ACTIVITY: Please return the listing below exactly, without any of its pictures.

TASK INPUTS:
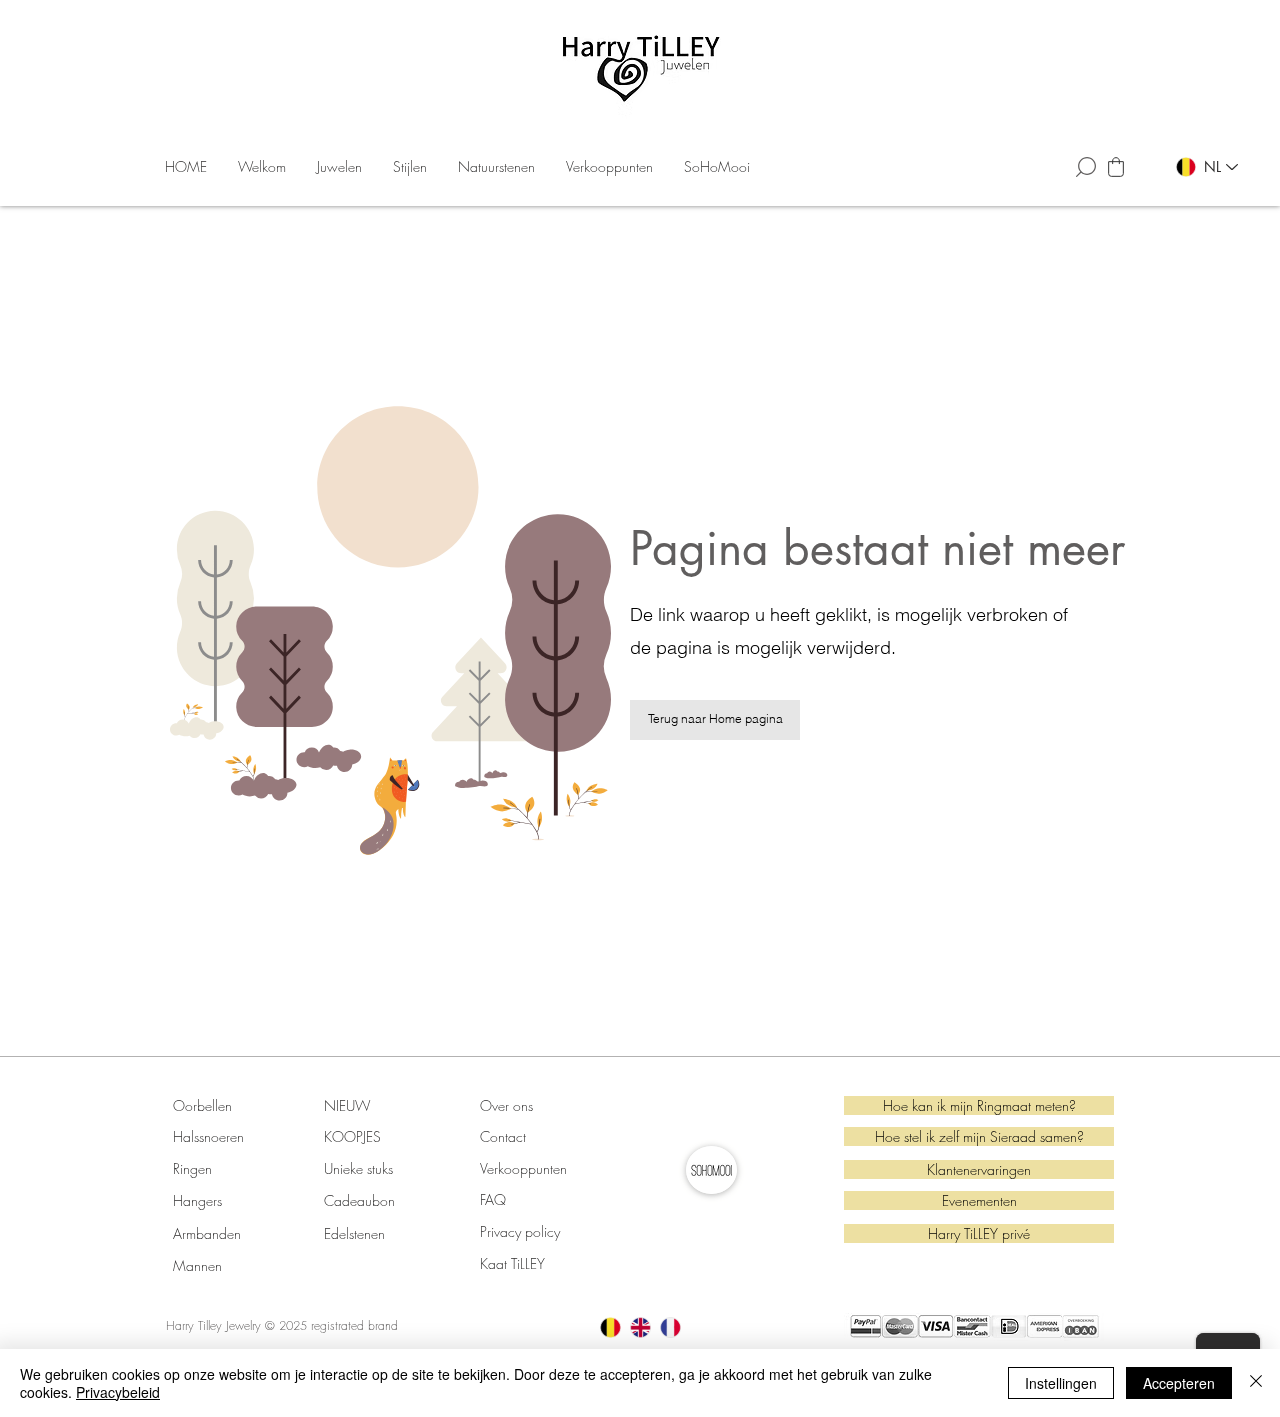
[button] (339, 167)
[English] (640, 1327)
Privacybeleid (118, 1392)
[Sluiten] (1256, 1383)
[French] (670, 1327)
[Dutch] (610, 1327)
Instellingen (1061, 1383)
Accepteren (1179, 1383)
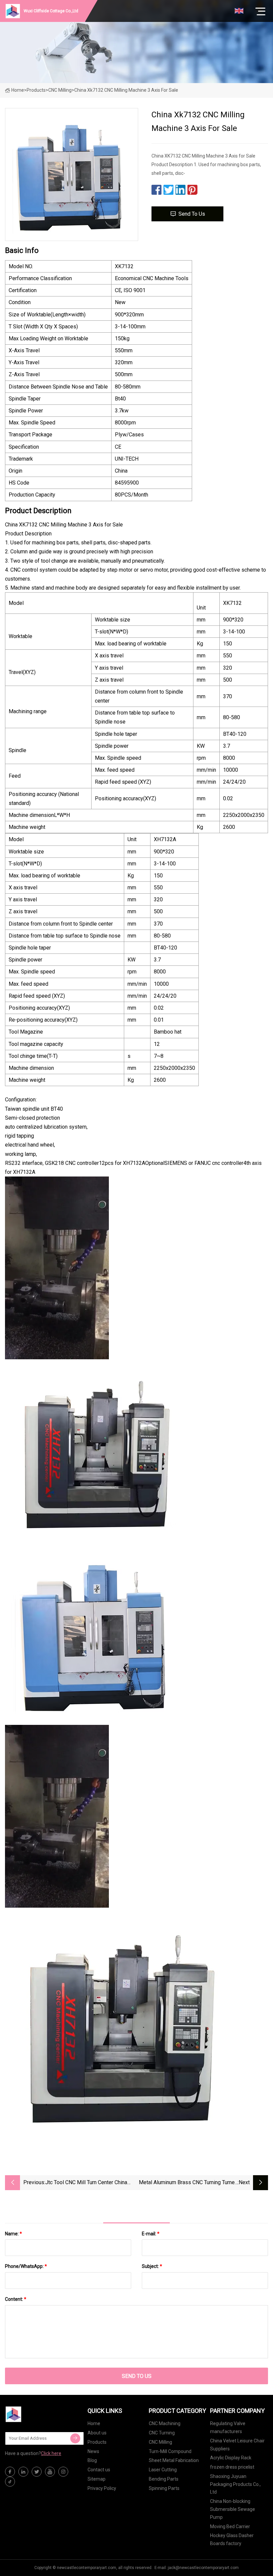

YOUR SOLUTION:
[button] (339, 167)
[English] (640, 1327)
Privacybeleid (118, 1392)
[Sluiten] (1256, 1383)
[French] (670, 1327)
[Dutch] (610, 1327)
Instellingen (1061, 1383)
Accepteren (1179, 1383)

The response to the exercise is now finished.